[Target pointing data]
┄┄┄┄┄┄┄┄┄┄┄┄┄┄┄┄┄┄┄┄

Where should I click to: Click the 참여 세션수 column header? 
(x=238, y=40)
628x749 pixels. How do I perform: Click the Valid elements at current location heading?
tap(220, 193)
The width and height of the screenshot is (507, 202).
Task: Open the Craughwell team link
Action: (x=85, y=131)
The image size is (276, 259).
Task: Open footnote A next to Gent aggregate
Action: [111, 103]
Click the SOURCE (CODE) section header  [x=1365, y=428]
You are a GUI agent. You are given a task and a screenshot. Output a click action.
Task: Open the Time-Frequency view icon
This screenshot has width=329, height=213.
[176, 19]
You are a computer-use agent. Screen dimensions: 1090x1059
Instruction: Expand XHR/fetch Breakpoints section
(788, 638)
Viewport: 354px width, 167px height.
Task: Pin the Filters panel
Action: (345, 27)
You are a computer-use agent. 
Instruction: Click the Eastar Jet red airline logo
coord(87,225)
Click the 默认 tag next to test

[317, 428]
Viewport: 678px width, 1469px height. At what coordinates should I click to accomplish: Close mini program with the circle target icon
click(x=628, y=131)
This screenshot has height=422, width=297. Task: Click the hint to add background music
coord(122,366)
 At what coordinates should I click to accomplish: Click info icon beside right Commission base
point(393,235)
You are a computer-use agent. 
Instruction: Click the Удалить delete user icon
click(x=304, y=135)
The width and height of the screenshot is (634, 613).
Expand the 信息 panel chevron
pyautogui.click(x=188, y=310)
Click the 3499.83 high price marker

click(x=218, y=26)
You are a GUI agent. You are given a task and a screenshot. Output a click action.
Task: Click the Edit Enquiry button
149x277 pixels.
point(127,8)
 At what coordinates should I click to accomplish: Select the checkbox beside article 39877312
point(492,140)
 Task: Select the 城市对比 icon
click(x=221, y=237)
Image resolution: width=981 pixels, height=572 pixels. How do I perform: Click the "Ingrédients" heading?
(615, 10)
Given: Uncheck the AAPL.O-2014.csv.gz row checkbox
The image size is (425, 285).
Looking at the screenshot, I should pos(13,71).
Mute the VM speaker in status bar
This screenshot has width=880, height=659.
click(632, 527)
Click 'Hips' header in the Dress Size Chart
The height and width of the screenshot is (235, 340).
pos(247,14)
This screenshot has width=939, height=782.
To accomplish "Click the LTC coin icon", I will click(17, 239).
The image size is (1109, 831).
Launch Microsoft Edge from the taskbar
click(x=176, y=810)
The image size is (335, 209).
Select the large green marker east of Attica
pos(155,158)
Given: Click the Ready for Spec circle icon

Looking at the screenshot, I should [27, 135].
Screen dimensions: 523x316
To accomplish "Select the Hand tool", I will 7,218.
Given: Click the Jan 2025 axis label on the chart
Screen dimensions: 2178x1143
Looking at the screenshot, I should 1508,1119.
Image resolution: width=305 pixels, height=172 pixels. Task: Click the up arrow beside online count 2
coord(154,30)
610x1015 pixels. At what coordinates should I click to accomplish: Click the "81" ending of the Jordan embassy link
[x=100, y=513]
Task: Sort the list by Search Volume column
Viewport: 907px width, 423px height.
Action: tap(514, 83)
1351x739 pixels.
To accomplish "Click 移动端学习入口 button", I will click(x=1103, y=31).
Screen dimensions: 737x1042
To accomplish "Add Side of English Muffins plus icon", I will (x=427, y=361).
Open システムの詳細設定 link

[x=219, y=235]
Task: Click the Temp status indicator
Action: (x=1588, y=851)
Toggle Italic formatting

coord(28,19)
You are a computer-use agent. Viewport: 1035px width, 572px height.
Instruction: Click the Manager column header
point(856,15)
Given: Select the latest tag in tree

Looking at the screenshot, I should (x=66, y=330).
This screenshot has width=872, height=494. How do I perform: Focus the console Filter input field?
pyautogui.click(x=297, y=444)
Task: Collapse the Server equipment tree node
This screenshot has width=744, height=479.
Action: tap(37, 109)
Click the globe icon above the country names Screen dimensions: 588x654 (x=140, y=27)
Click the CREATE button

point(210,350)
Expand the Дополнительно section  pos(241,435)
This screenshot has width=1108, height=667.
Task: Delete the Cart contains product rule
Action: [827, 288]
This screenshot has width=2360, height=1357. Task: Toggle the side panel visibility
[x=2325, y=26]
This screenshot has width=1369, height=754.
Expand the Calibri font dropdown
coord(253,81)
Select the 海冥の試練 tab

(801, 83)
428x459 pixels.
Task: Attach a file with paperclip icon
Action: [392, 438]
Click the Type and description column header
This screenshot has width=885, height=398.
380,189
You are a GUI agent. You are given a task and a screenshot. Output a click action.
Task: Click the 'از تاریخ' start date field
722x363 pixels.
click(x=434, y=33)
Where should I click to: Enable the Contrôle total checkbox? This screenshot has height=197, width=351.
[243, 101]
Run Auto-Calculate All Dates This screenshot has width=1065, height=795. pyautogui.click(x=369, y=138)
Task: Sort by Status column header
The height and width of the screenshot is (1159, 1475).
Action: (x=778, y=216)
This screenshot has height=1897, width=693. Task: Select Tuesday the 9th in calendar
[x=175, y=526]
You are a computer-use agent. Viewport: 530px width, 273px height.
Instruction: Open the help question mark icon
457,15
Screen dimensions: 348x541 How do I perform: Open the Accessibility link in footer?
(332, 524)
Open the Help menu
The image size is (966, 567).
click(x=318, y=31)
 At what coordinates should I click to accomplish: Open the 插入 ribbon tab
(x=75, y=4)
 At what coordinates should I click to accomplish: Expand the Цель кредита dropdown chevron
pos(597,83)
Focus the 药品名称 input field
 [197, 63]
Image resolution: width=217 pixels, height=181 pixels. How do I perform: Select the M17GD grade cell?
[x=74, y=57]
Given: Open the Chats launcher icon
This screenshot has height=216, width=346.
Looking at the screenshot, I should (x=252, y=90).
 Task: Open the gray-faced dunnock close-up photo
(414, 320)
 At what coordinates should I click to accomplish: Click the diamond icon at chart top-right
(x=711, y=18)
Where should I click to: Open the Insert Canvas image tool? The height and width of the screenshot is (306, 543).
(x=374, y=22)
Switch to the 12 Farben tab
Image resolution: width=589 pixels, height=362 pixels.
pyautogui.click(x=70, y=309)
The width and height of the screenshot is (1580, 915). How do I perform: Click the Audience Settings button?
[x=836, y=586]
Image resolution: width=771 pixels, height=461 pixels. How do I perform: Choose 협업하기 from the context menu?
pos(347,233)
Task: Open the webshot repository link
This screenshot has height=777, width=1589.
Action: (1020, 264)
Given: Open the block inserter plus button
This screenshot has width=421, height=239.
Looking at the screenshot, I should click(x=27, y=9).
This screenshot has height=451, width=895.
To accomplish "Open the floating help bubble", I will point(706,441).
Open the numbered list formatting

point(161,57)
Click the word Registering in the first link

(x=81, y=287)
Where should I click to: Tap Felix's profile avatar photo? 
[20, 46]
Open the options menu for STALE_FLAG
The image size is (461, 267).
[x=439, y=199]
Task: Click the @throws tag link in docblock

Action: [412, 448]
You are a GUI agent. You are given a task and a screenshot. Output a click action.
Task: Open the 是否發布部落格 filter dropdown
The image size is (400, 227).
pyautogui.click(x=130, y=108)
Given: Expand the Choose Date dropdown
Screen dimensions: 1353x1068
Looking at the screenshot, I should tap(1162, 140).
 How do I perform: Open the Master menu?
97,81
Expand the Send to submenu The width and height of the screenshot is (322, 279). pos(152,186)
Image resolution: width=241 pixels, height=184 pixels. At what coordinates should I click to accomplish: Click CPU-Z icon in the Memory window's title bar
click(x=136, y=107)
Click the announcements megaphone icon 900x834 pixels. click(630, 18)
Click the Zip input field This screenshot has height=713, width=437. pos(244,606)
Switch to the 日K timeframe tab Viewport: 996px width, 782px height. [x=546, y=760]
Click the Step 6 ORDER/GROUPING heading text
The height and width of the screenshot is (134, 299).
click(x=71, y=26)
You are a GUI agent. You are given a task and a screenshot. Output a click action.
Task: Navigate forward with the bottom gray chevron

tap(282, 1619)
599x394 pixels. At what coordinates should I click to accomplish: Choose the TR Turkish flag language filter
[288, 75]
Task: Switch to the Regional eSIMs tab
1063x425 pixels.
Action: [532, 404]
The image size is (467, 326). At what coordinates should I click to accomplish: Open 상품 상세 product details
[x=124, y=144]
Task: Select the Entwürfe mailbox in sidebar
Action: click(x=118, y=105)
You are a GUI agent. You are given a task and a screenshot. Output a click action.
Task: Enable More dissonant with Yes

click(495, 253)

┄┄┄┄┄┄┄┄┄┄┄┄┄┄┄┄┄┄┄┄

# What to produce
Can you copy the rows above, from the line containing "1351x739 pixels." through the line containing "coord(28,19)", word for word?

# Correct response
1351x739 pixels.
To accomplish "Click 移动端学习入口 button", I will click(x=1103, y=31).
Screen dimensions: 737x1042
To accomplish "Add Side of English Muffins plus icon", I will (x=427, y=361).
Open システムの詳細設定 link

[x=219, y=235]
Task: Click the Temp status indicator
Action: (x=1588, y=851)
Toggle Italic formatting

coord(28,19)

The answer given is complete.